Danni Shen, writing in Emergent Magazine in 2024, observed that Tan Mu's paintings "serve as a kind of witness to human socio technological histories." The observation, made in the context of a studio visit, positions Tan Mu's practice as one of testimony, the recording of events and systems that would otherwise go undocumented. In the context of Gaze: Observable Infinity, the witnessing extends beyond the socio technological to the cosmological. The painting witnesses the observable universe, not by photographing it, not by processing its data, but by painting it, by devoting, as Tan Mu has said, "tens to hundreds of hours to capturing an image" that a satellite observatory captures in milliseconds. The temporal investment is the point. A photograph of the cosmic microwave background is a record of data. A painting of the cosmic iris is a record of attention, the sustained, embodied effort of a human being who looked at the universe and spent the hours required to translate what she saw into pigment on linen. The painting does not show the universe. It shows the act of looking at the universe, the duration of the gaze, the weight of the hand that moved in circles from center to edge, building the rings of color that, at a distance, read as a cosmos, and at close range, read as the trace of a body that sat before a small canvas and painted, stroke by stroke, the eye that looks back.

Shen further noted that Tan Mu's work reflects "the trajectory and continuum of bodily and mediated presence through human technical developments." The phrase "mediated presence" names something precise about what the painting does. The observable universe is accessible only through mediation, through the telescopes and satellites and computational systems that detect, process, and visualize radiation that the human eye cannot see. The cosmic microwave background is invisible. The galaxies at the edge of the observable universe are invisible. The dark matter that constitutes approximately 85 percent of the universe's mass is invisible. All of these are made visible only through technological mediation, the conversion of non visible radiation into images that the human visual system can process. Tan Mu's painting adds a second layer of mediation, the conversion of the technologically mediated image into a hand painted surface, the substitution of oil and linen for pixel and screen. This second conversion does not improve the image's scientific accuracy. It does not add information. It adds time, the hours of the painter's life that went into the making of the surface, and it adds body, the weight of the hand, the resistance of the linen, the viscosity of the paint. The painting is the universe plus the painter, the cosmos plus the body that looked at it and decided, for reasons that are personal and irreducible, to make it again, smaller, warmer, closer, on a canvas that the viewer can stand before and feel, without mediation, the gaze of something that is too large to see and too present to ignore.

Tan Mu has spoken about the circular and spherical forms that recur throughout her practice, from atoms and cells to embryos, MRIs, logic circuits, submarine cables, and the observable universe. "These forms are not simply visual repetitions," she has said. "Each one contains information. Embryos carry genetic memory. The brain holds personal experience through neural transmission. Submarine cables store and transmit collective human knowledge and emotion.
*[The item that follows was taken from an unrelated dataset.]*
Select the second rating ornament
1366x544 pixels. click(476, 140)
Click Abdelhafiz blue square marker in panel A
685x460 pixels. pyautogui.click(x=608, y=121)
The observable universe holds the unknown structure of existence itself." The list is a map of her practice, a catalog of the containers she has painted, each one a circle or sphere that holds something invisible, something that can be inferred from the container's form but not directly observed through it. The cosmic iris is the largest container in the catalog, the one that holds the most, the one whose contents are the most unknown. It is also, at 36 by 61 centimeters, the smallest canvas in the Gaze series, a painting that the viewer can hold in two hands and that holds, in return, everything the eye can see and everything it cannot.